▶ **EXERCISE BRIEF**: An exact transcription of the listing, without its images, is what the answer must contain.

EXCERPTED RECORDS START

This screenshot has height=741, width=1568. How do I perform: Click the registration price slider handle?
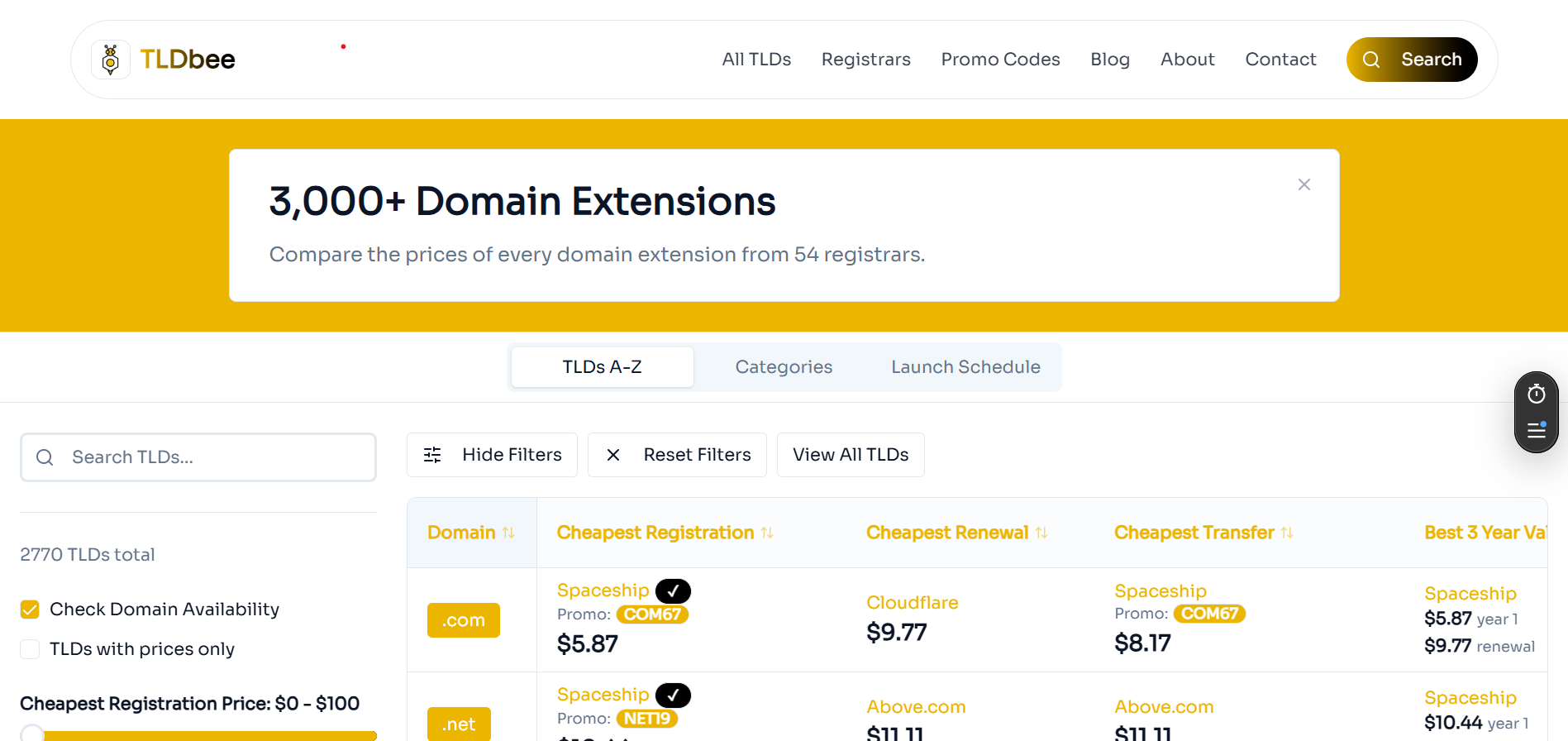[32, 734]
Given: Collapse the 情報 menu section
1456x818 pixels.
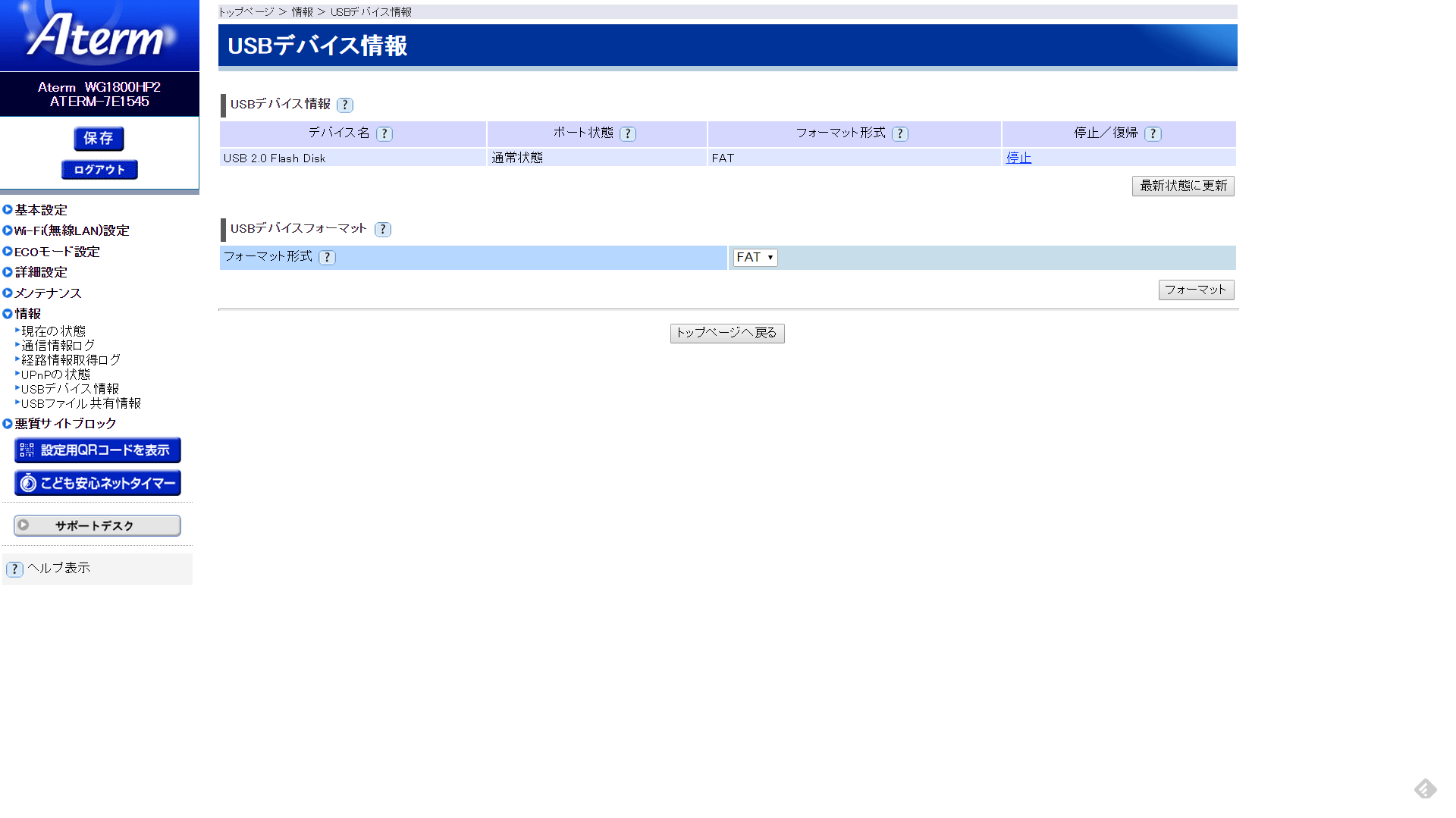Looking at the screenshot, I should [x=27, y=314].
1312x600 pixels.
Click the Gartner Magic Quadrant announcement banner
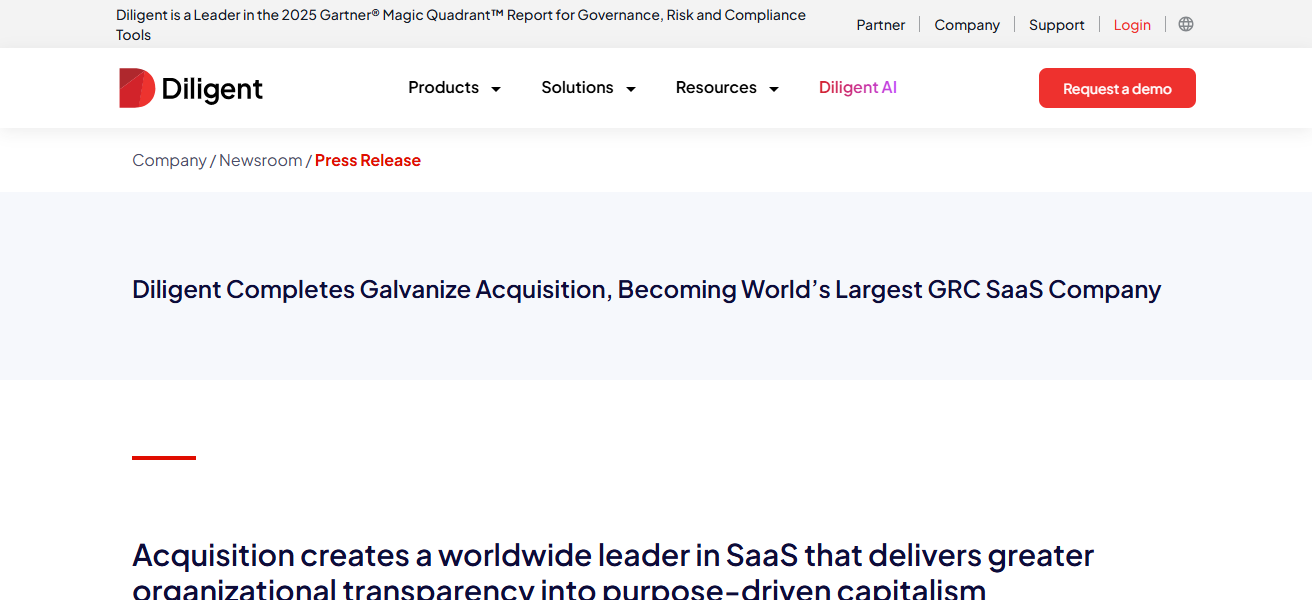[460, 24]
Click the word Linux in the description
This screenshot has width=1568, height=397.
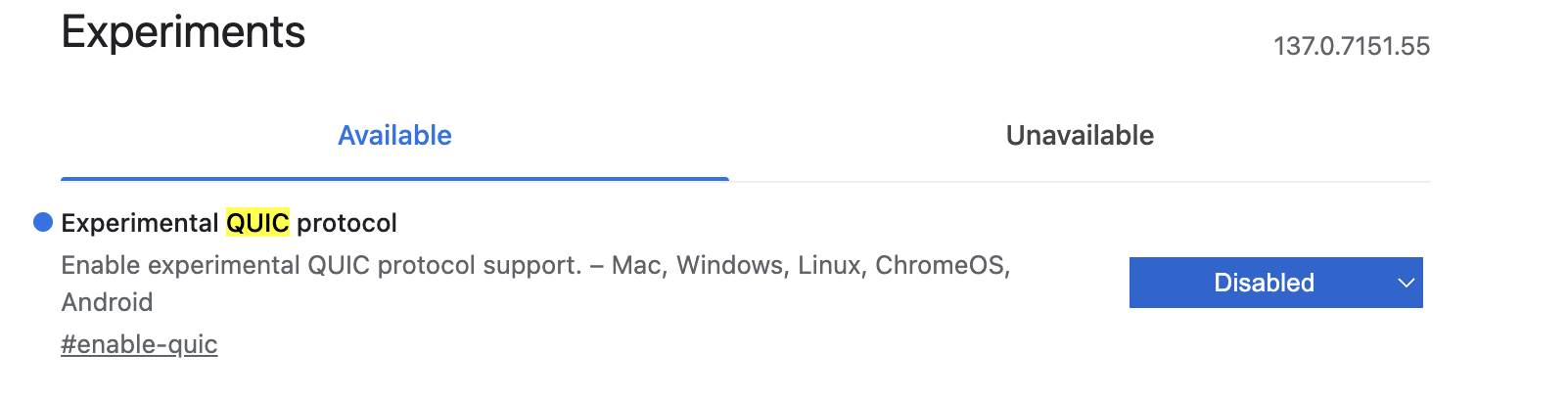coord(831,266)
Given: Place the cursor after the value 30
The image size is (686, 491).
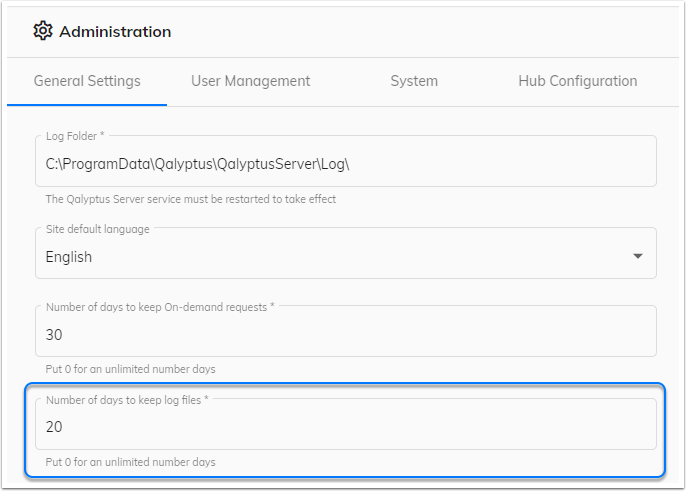Looking at the screenshot, I should point(63,335).
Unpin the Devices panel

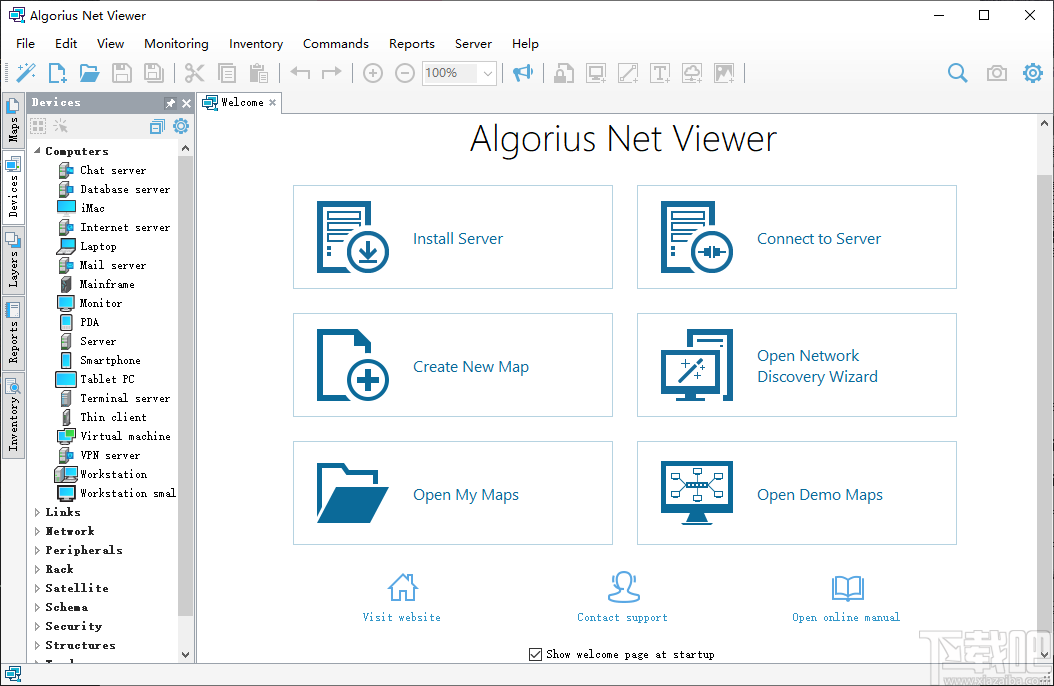tap(171, 101)
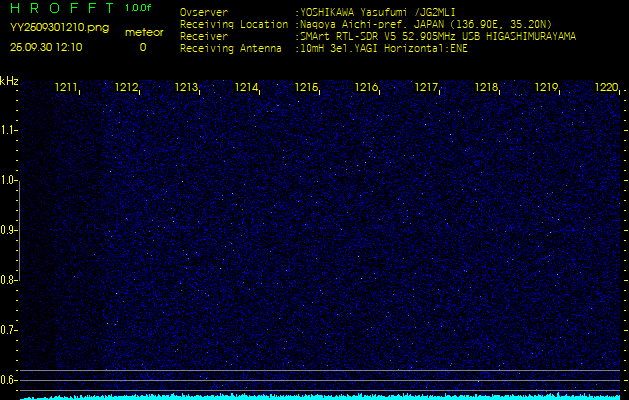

EXCERPTED RECORDS END

▶ **SOLUTION TO THIS EXERCISE**:
This screenshot has height=741, width=1568. How do I perform: Click the registration price slider handle?
[32, 734]
Given: Collapse the 情報 menu section
1456x818 pixels.
Looking at the screenshot, I should [x=27, y=314].
1312x600 pixels.
Click the Gartner Magic Quadrant announcement banner
[460, 24]
Click the word Linux in the description
This screenshot has width=1568, height=397.
coord(831,266)
Given: Place the cursor after the value 30
The image size is (686, 491).
Looking at the screenshot, I should point(63,335).
Unpin the Devices panel

tap(171, 101)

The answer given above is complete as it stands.